### GIVEN PROBLEM 1
Answer these from the excerpt on type patterns with the `is` operator:
(a) What does the `is` operator return when the left-hand operand is of the pattern's runtime type or a subtype of it?
(b) What value does the new local variable get when the result is `true`?
(c) Which conversions from `E` to `T` make a value of static type `E` pattern compatible with `T`?
### GIVEN PROBLEM 2
Extend the excerpt on type patterns with the `is` operator by writing one more paragraph that picks up after its last sentence.

The runtime semantic of this expression is that it tests the runtime type of the left-hand *relational_expression* operand against the *type* in the pattern. If it is of that runtime type (or some subtype), the result of the `is operator` is `true`. It declares a new local variable named by the *identifier* that is assigned the value of the left-hand operand when the result is `true`.

Certain combinations of static type of the left-hand-side and the given type are considered incompatible and result in compile-time error. A value of static type `E` is said to be *pattern compatible* with the type `T` if there exists an identity conversion, an implicit reference conversion, a boxing conversion, an explicit reference conversion, or an unboxing conversion from `E` to `T`. It is a compile-time error if an expression of type `E` is not pattern compatible with the type in a type pattern that it is matched with.

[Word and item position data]
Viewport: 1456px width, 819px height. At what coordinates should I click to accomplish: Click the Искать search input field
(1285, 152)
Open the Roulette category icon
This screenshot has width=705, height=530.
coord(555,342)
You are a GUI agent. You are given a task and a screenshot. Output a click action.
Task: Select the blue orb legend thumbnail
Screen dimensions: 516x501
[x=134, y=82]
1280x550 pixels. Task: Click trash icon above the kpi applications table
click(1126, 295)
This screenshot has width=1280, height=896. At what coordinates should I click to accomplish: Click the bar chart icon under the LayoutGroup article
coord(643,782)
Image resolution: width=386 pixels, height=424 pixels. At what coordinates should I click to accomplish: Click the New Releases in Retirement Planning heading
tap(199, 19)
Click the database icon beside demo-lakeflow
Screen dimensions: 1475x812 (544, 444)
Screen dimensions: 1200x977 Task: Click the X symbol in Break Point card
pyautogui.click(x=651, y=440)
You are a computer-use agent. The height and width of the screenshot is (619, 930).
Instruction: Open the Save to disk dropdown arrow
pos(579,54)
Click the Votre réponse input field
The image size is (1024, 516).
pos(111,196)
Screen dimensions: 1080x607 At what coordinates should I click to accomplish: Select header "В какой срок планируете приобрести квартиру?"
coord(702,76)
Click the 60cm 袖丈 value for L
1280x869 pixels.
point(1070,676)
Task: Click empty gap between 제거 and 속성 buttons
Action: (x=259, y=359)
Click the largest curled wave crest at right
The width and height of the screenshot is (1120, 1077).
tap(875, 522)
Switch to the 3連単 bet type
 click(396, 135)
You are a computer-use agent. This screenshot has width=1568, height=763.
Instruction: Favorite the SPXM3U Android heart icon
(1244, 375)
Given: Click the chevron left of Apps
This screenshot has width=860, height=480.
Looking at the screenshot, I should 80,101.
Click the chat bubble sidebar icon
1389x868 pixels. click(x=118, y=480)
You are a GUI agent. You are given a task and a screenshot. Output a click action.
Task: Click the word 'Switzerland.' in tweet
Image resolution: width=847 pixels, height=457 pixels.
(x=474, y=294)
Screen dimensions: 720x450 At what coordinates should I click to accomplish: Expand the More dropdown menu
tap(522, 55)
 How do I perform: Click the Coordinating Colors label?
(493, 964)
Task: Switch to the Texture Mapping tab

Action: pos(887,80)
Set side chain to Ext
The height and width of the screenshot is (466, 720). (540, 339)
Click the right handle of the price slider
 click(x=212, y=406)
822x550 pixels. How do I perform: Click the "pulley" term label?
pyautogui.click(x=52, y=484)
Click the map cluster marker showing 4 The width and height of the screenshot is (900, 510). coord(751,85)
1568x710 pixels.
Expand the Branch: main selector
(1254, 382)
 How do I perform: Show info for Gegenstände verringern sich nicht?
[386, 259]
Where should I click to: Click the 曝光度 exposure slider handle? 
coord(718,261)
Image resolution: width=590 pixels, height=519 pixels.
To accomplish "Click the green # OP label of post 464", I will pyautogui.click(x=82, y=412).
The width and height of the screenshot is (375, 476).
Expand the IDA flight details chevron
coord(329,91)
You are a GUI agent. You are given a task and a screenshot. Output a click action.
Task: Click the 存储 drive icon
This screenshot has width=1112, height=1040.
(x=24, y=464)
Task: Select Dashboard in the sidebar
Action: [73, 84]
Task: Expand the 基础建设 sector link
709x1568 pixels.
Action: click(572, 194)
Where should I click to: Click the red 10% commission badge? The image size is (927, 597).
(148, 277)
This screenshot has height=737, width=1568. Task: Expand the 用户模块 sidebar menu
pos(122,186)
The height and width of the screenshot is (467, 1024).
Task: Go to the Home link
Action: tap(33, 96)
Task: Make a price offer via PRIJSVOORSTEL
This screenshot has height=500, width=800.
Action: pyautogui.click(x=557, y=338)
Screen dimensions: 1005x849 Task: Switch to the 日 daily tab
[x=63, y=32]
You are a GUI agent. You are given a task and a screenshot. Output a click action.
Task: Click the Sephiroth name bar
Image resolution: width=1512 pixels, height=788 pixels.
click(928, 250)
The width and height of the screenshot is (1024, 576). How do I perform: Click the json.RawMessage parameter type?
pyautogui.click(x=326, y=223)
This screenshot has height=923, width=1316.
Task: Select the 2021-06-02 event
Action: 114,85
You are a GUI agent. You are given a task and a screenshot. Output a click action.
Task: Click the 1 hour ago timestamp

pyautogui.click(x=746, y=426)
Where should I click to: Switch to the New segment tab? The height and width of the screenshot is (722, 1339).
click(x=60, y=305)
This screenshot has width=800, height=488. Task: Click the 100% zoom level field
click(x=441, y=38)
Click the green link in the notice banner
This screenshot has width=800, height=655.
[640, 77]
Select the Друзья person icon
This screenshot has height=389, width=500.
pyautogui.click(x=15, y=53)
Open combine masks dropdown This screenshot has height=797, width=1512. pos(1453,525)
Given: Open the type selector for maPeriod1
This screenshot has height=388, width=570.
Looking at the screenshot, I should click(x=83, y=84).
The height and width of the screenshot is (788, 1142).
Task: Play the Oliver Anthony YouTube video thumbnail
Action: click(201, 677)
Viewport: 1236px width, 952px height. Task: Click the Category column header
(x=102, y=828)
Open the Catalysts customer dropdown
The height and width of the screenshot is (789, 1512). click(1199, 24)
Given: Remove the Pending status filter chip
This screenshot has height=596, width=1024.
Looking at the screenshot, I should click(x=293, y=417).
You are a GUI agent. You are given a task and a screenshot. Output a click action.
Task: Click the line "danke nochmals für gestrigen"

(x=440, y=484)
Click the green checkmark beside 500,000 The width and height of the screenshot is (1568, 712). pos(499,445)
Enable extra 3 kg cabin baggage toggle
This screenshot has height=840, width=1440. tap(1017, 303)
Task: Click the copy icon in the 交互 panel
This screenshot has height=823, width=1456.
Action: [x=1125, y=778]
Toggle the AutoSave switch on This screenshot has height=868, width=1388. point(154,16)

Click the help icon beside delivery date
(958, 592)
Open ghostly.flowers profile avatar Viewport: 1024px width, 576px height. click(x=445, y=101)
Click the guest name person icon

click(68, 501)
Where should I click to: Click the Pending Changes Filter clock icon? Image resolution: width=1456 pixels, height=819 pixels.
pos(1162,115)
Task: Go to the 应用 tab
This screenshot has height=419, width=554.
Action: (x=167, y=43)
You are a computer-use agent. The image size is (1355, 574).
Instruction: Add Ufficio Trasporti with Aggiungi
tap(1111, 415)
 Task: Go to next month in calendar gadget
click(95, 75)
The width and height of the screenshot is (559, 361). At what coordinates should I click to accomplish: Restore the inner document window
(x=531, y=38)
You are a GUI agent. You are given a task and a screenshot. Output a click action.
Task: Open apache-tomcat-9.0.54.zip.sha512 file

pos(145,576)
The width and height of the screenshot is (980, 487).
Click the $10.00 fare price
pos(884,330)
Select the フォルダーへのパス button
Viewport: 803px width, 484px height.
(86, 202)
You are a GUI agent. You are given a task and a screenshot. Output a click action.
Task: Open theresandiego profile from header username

### ANSWER 1
(a) `true`
(b) The value of the left-hand operand.
(c) An identity conversion, an implicit reference conversion, a boxing conversion, an explicit reference conversion, or an unboxing conversion.

### ANSWER 2
> Note: [In C# 7.1 we extend this](https://github.com/dotnet/csharplang/blob/master/proposals/csharp-7.1/generics-pattern-match.md) to permit a pattern-matching operation if either the input type or the type `T` is an open type. This paragraph is replaced by the following:
> 
> Certain combinations of static type of the left-hand-side and the given type are considered incompatible and result in compile-time error. A value of static type `E` is said to be *pattern compatible* with the type `T` if there exists an identity conversion, an implicit reference conversion, a boxing conversion, an explicit reference conversion, or an unboxing conversion from `E` to `T`, **or if either `E` or `T` is an open type**. It is a compile-time error if an expression of type `E` is not pattern compatible with the type in a type pattern that it is matched with.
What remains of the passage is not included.